#### [Exercise details]
Scan the records for the line containing "Where should I"; extract it and all later lines, verbatim, through the end, and nothing before it.

#### [Dataset entries]
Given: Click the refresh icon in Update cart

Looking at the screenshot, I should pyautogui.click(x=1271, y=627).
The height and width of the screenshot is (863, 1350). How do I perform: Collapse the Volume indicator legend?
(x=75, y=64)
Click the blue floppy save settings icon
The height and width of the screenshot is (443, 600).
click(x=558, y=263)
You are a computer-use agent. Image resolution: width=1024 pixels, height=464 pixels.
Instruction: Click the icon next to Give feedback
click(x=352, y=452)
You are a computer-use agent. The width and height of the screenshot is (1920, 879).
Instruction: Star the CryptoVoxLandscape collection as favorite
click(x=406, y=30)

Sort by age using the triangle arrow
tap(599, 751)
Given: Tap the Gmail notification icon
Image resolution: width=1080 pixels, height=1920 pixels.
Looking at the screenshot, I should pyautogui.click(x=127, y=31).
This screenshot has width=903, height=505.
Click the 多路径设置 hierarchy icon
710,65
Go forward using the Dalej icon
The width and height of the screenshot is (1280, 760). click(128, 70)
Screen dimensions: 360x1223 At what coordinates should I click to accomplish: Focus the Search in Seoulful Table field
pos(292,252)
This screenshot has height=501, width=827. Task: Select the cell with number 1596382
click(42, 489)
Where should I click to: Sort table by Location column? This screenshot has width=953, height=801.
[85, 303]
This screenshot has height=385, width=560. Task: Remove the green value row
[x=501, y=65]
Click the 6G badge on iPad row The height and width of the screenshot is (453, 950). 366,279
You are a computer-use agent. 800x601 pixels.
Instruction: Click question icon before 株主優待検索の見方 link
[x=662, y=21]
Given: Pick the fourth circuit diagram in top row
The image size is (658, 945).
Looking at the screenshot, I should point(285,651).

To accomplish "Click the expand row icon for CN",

#### [Task response]
Where should I click to: Sort table by Location column? This screenshot has width=953, height=801.
[85, 303]
This screenshot has height=385, width=560. Task: Remove the green value row
[x=501, y=65]
Click the 6G badge on iPad row The height and width of the screenshot is (453, 950). 366,279
You are a computer-use agent. 800x601 pixels.
Instruction: Click question icon before 株主優待検索の見方 link
[x=662, y=21]
Given: Pick the fourth circuit diagram in top row
The image size is (658, 945).
Looking at the screenshot, I should point(285,651).

To accomplish "Click the expand row icon for CN",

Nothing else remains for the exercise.